Task details → From the entries below, please output exactly the lines starting at the one containing "Remove notification with the X icon" and ending at the one containing "Task: Click the rank 4 badge next to yin", both included.

The input →
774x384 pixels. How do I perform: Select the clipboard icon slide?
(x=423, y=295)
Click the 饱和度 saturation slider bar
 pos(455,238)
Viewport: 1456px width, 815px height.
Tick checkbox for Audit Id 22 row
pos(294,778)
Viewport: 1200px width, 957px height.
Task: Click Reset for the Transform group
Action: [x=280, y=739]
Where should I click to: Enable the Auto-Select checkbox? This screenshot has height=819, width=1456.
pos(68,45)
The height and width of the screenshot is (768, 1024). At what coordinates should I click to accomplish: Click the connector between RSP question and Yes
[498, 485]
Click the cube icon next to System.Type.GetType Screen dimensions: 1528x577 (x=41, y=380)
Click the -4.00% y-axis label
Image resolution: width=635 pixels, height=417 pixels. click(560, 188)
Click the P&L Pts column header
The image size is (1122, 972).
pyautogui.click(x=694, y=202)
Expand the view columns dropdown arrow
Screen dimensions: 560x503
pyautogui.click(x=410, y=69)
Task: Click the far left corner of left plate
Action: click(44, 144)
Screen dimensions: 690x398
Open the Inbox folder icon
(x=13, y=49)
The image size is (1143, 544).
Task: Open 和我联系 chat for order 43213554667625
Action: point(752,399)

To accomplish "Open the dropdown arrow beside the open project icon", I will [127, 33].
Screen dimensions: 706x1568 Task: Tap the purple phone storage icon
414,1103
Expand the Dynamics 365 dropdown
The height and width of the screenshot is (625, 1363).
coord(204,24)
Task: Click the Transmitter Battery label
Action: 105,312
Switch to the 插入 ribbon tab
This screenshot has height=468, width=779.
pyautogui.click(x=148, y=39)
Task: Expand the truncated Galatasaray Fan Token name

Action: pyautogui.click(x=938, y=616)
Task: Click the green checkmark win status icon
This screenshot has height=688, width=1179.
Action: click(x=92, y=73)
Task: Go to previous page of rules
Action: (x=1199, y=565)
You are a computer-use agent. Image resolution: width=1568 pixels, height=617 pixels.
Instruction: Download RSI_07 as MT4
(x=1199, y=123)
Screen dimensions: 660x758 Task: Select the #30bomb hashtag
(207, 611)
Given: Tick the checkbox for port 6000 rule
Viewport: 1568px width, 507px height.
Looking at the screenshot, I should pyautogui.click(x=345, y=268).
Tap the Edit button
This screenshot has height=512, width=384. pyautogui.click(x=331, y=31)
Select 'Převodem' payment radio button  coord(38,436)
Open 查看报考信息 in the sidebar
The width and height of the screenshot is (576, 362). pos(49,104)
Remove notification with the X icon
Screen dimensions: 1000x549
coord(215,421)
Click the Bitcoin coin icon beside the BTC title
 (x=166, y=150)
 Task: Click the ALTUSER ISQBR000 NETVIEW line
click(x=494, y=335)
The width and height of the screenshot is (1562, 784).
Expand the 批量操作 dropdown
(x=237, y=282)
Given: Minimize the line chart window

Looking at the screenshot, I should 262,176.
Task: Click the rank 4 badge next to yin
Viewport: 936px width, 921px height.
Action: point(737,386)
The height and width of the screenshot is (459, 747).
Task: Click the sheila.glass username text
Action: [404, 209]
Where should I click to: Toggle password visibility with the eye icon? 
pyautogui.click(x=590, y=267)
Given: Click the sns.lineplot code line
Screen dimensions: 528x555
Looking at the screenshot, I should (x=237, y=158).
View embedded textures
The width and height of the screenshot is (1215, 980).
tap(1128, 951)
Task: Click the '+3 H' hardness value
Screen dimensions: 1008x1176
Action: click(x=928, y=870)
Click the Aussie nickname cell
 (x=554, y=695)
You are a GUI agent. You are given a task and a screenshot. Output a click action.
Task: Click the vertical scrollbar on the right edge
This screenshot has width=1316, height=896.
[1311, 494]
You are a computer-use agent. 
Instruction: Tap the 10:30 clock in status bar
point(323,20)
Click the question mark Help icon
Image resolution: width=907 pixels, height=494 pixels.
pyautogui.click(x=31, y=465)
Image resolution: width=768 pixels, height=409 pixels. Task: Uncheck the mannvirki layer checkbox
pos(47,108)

Finished exercise →
Remove notification with the X icon
Screen dimensions: 1000x549
coord(215,421)
Click the Bitcoin coin icon beside the BTC title
 (x=166, y=150)
 Task: Click the ALTUSER ISQBR000 NETVIEW line
click(x=494, y=335)
The width and height of the screenshot is (1562, 784).
Expand the 批量操作 dropdown
(x=237, y=282)
Given: Minimize the line chart window

Looking at the screenshot, I should 262,176.
Task: Click the rank 4 badge next to yin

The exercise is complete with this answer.